(“Regional REIT” or the “Company”, together with its subsidiaries the “Group”)
Launch of Underwritten Capital Raising of £110.5m, Share Consolidation and Notice of Extraordinary General Meeting
Regional REIT Limited (LSE: RGL), the regional property specialist, is pleased to announce a Capital Raising of approximately £110.5 million, in aggregate, by way of a fully underwritten Placing, Overseas Placing and Open Offer of 1,105,149,821 New Ordinary Shares at an issue price of 10 pence per New Ordinary Share. The Company also announces a 1 for 10 Share Consolidation. The Capital Raising is being fully underwritten by Bridgemere Investments Limited (“Bridgemere”), which is part of the Bridgemere group of Companies established by Steve Morgan CBE.
The Capital Raising will enable the Company’s £50 million Retail Bond to be fully repaid, eliminating this short term liability and further reducing the constraints caused by the requirement to pay coupon distributions on the Retail Bond. In addition, £26.3 million of the Net Capital Raising Proceeds will be used to reduce bank facilities, which will result in the Company having greater headroom under the covenants in such facilities, and the remaining £28.4 million of the Net Capital Raising Proceeds will provide additional flexibility to fund selective capital expenditure on assets, which will enhance earnings in the near term and value in the mid to long-term, further underpinning quarterly dividends going forward. This will reduce LTV from 56.8 per cent. (based on the valuations as at 21 June 2024 as set out in the Valuation Report) to 40.6 per cent. upon completion of the Capital Raising.
Kevin McGrath, Chairman of Regional REIT, commented:
“Following a comprehensive review of a wide range of options to accelerate a reduction in indebtedness and the repayment of the £50 million retail bond which matures in August 2024, the Board believes this Capital Raising is the best available solution for shareholders. The Capital Raising, supported by Bridgemere, will enable the Company to strengthen significantly Regional REIT’s financial position, reducing indebtedness and provide the Company with greater financial flexibility and liquidity headroom.“
Stephen Inglis, Chief Executive Officer of London & Scottish Property Investment Management Limited, the Asset Manager, commented:
“Since the Covid-19 pandemic the Company has been operating in a challenging environment resulting in the LTV increasing to 56.8% against a target of less than 40%. The fully underwritten and fully pre-emptive Capital Raising provides the best long-term solution to the upcoming retail bond refinancing, will put the Company on a sound footing reducing the LTV to approximately 40% and provide the flexibility to fund capital expenditure on assets to maximise value and income for shareholders over the long term.“
Key Highlights
· Placing, Overseas Placing and Open Offer (the “Capital Raising”) of 1,105,149,821 New Ordinary Shares at an issue price of 10 pence per New Ordinary Share to raise approximately £110.5 million, approximately £104.7 million net of expenses (the “Net Capital Raising Proceeds”).

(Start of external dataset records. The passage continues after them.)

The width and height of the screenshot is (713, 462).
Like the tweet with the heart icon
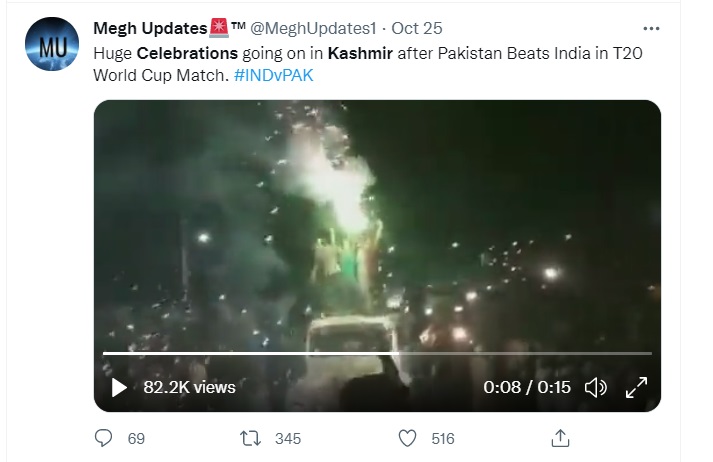click(x=407, y=438)
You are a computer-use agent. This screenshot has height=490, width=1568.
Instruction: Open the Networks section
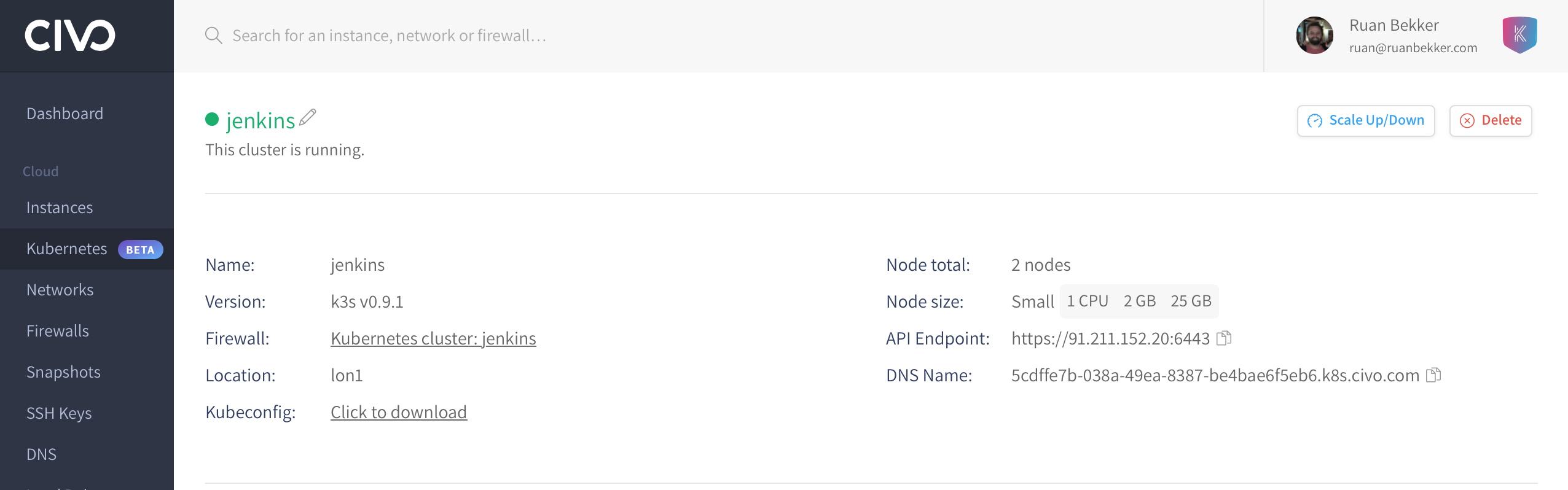(x=60, y=290)
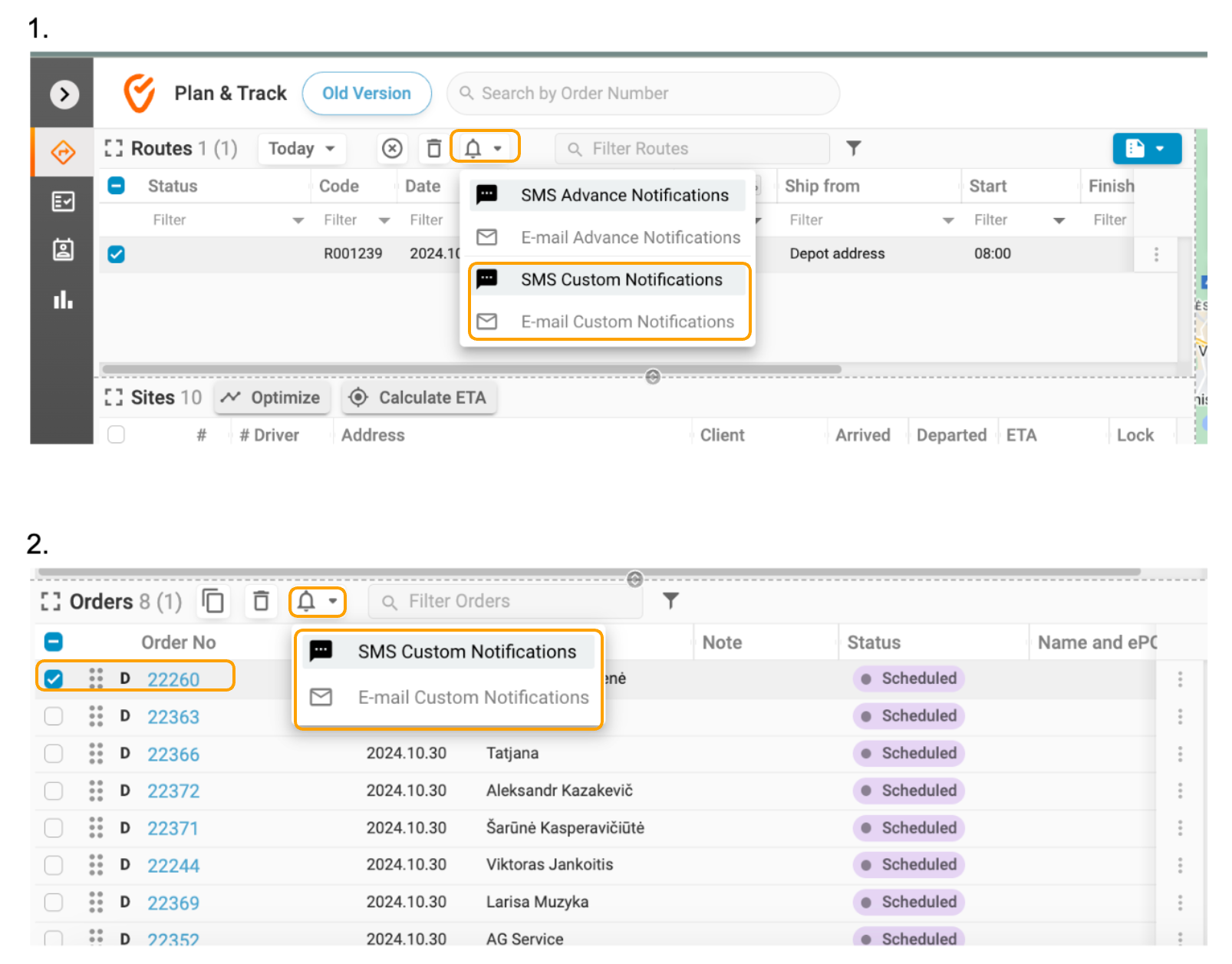The height and width of the screenshot is (964, 1232).
Task: Uncheck the order 22260 checkbox
Action: click(x=54, y=679)
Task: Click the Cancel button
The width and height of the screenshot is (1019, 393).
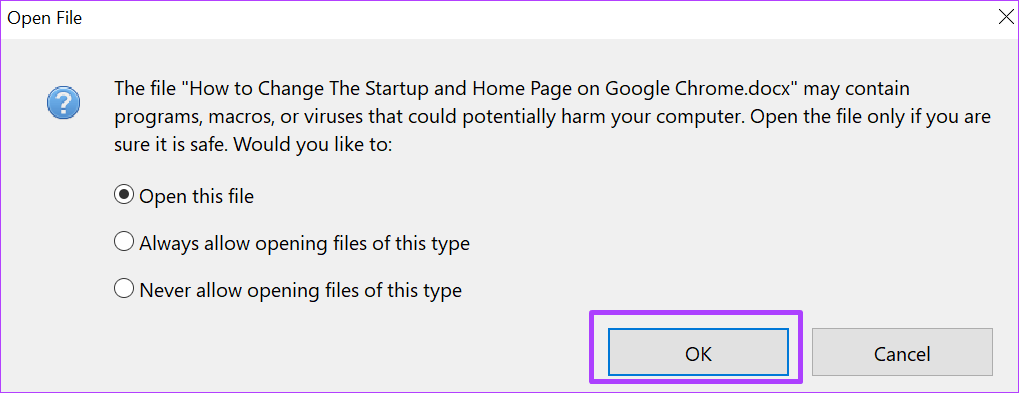Action: pyautogui.click(x=902, y=353)
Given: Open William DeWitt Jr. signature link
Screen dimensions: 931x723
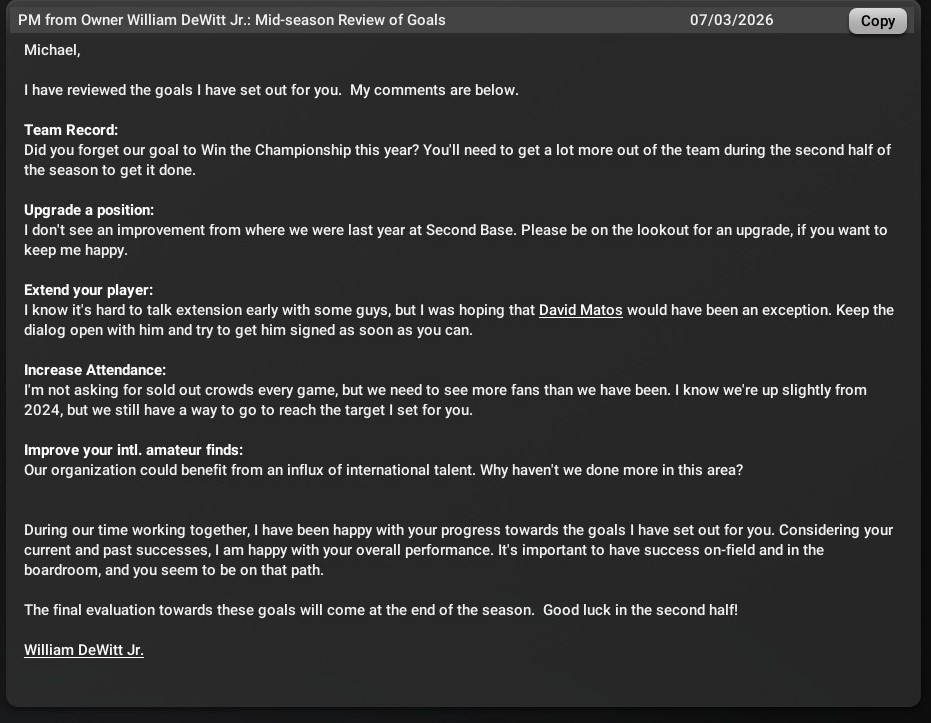Looking at the screenshot, I should [84, 650].
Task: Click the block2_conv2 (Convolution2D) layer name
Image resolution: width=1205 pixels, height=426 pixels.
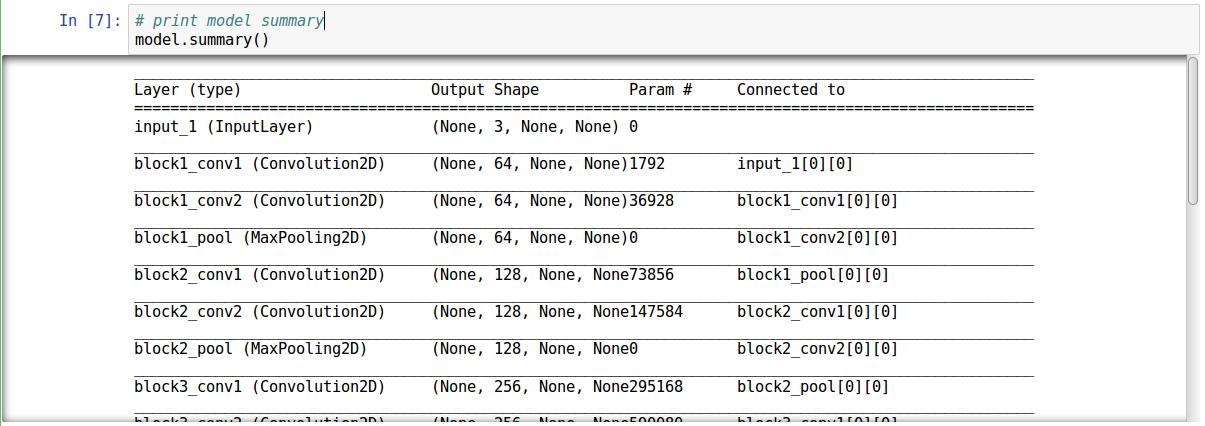Action: click(x=260, y=312)
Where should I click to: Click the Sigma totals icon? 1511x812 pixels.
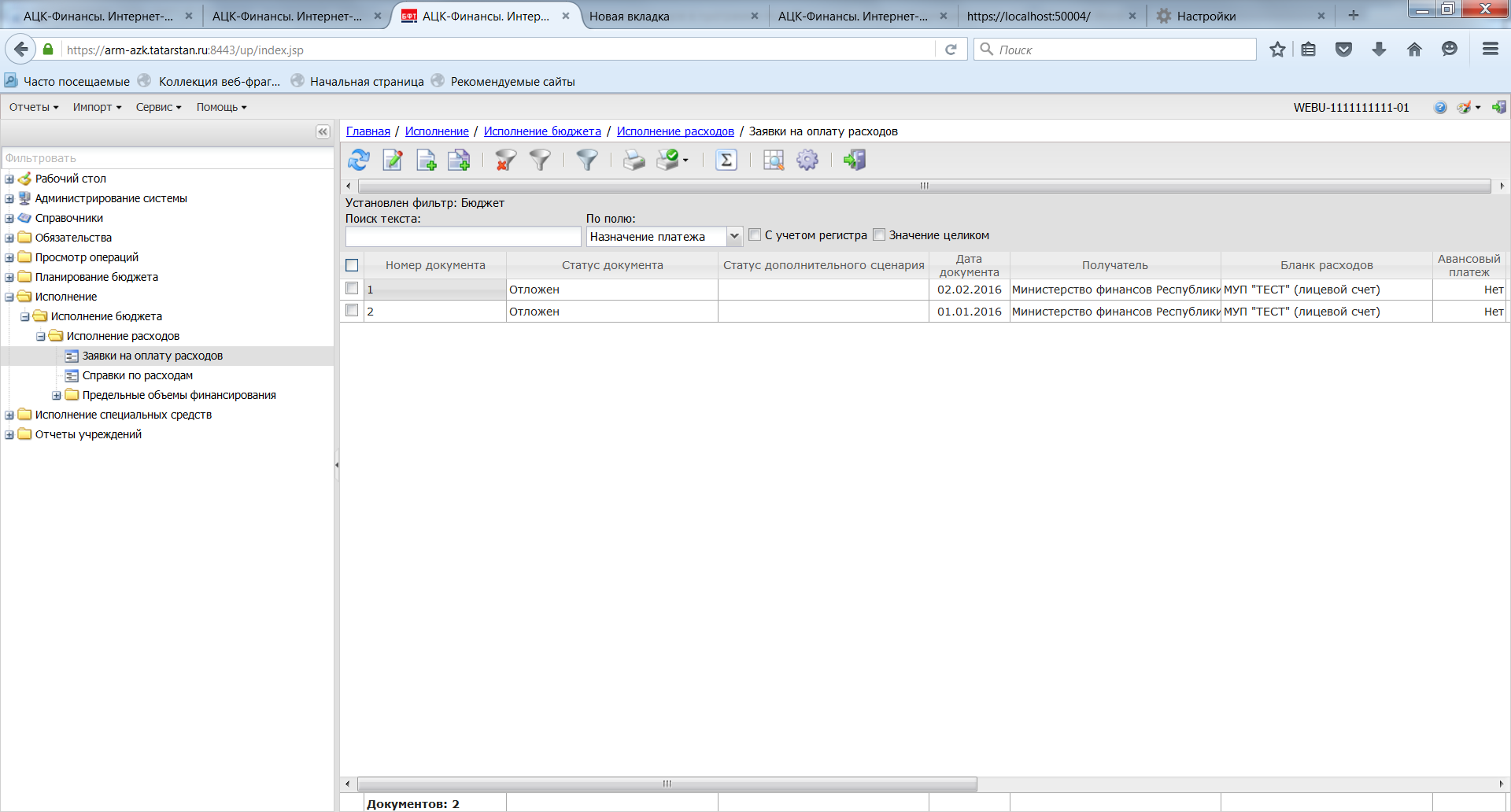pos(726,161)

· The Capital Raising is being fully underwritten by Bridgemere, which is part of the Bridgemere group of Companies established by Steve Morgan CBE, providing the requisite certainty to recapitalise the Company.
· Bridgemere will subscribe for the Placing Shares at the Issue Price and the Placing Shares will be subject to clawback to satisfy valid applications under the Open Offer and Overseas Placing.
· The Open Offer to Qualifying Shareholders is on the basis of:
15 New Ordinary Shares for every 7 Existing Ordinary Shares
· The Issue Price represents a discount of 50.4 per cent. to the Closing Price of 20.2 pence and a discount of 82.3 per cent. to the latest published NTA per Share prior to the Latest Practicable Date of 56.4 pence.
· The Net Capital Raising Proceeds of approximately £104.7 million will be used to:
o satisfy the redemption of the £50 million 4.5 per cent. Retail Bond, which matures on the 6 August 2024;
o reduce bank facilities by £26.3 million, which will result in the Company having greater headroom under the covenants in such facilities; and
o the remaining £28.4 million of the Net Capital Raising Proceeds will provide flexibility to fund selective capital expenditure on assets, which will enhance earnings in the near term and value in the mid to long-term, further underpinning quarterly dividends going forward.
· The Company’s investment properties were independently valued on 21 June 2024 at £647.8 million (31 December 2023: £700.7 million), representing a decrease of 4.6% in the like-for-like value of the portfolio.
· Following completion of the Capital Raising, and subject to shareholder approval, it is proposed that the Ordinary Shares will be consolidated at the Consolidation Ratio of one Consolidated Share for every 10 Ordinary Shares.
· Assuming that Admission and Admission of the Consolidated Shares occur, the Board’s current intention is to pay approximately 2.2 pence per Ordinary Share (assuming the Share Consolidation becomes effective) in relation to the 2024 Q2 Dividend, which is expected to be declared in September 2024.